#### EXERCISE GOAL
Transcribe the material verbatim, starting at its first line and stopping once the line containing "Task: Expand Save As Draft dropdown arrow" has been given; no picture should appear.

#### STUDY MATERIAL
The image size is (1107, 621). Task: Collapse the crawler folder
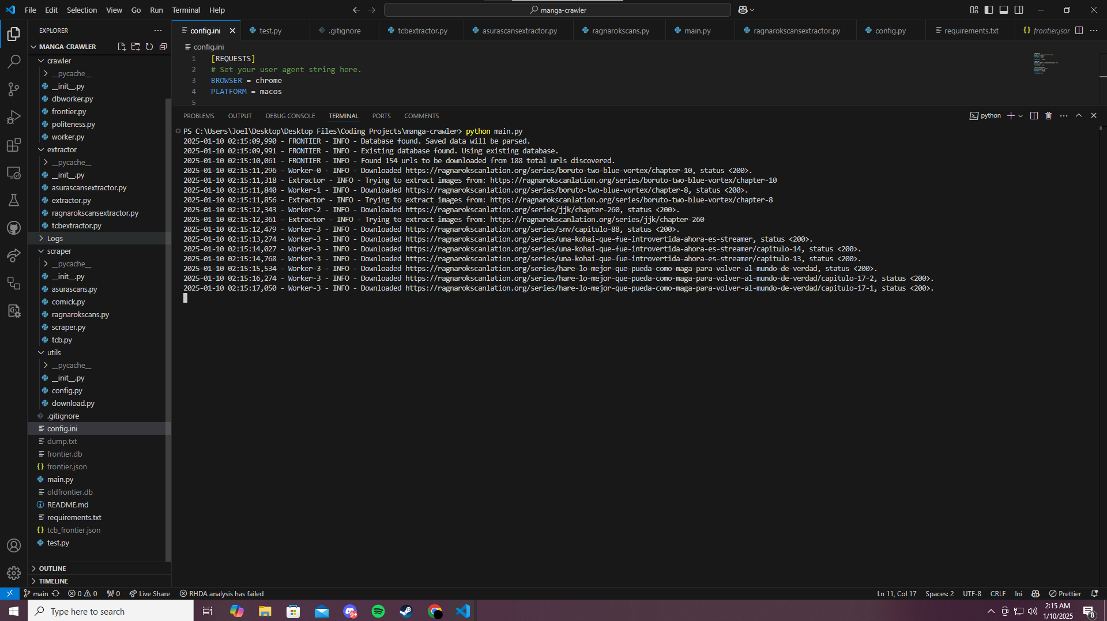pos(59,61)
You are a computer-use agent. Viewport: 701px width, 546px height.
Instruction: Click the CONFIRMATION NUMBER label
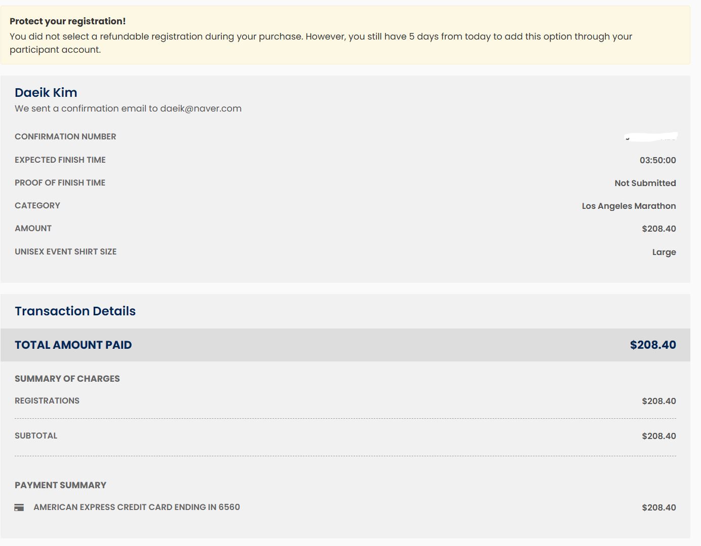pos(65,136)
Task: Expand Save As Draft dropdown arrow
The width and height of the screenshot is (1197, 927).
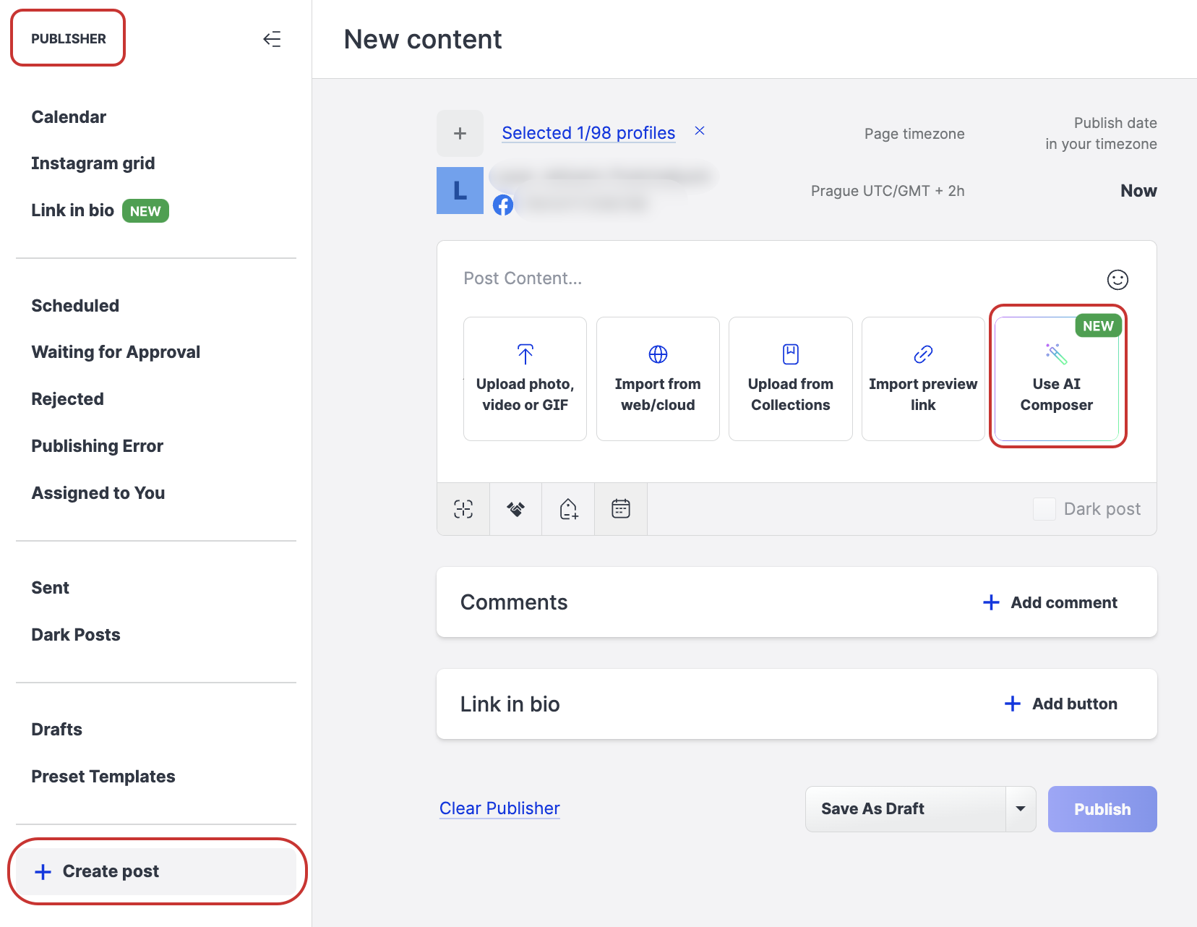Action: 1020,809
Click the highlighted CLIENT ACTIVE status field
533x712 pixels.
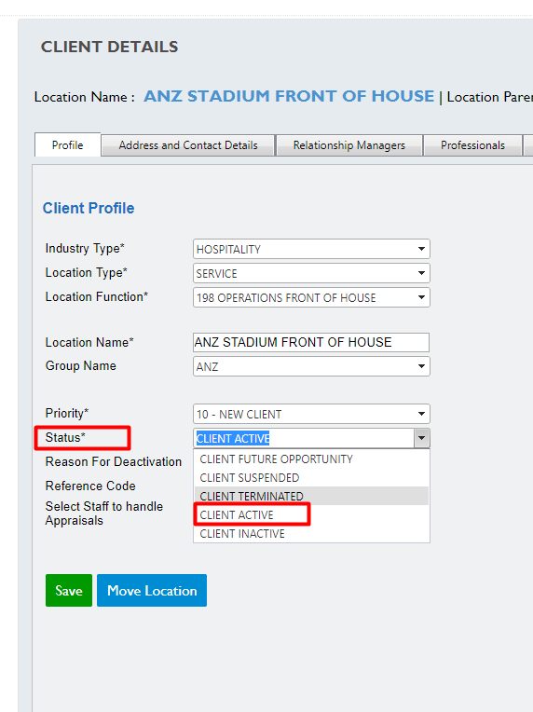(x=303, y=438)
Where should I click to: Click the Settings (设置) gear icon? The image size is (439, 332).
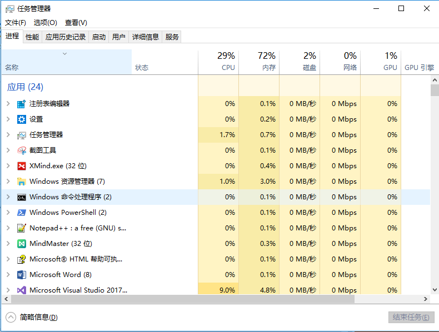pos(22,119)
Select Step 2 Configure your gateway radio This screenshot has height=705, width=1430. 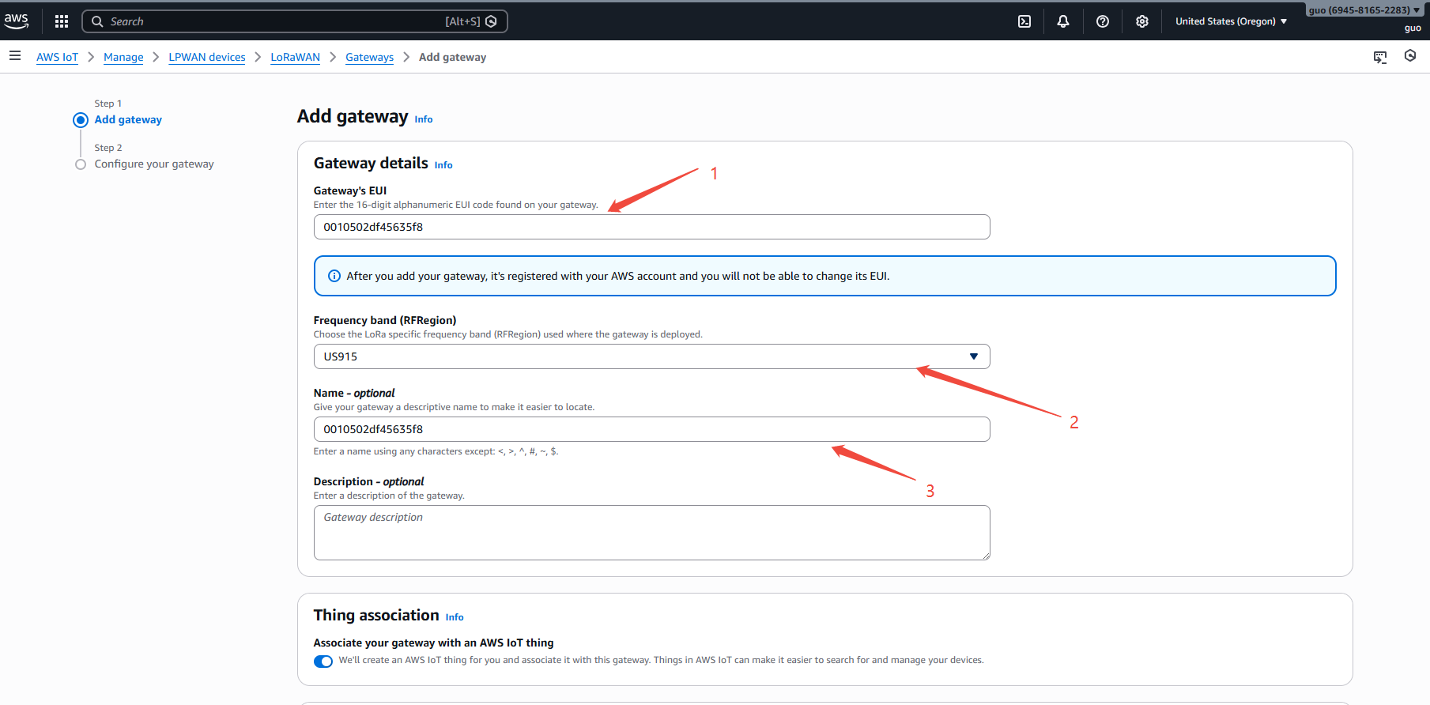pyautogui.click(x=81, y=164)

#### OUTPUT FOR THIS TASK
The image size is (1107, 621). Task: Collapse the crawler folder
pos(59,61)
You are a computer-use agent. Viewport: 701px width, 546px height.
Instruction: Click the CONFIRMATION NUMBER label
pos(65,136)
Task: Expand Save As Draft dropdown arrow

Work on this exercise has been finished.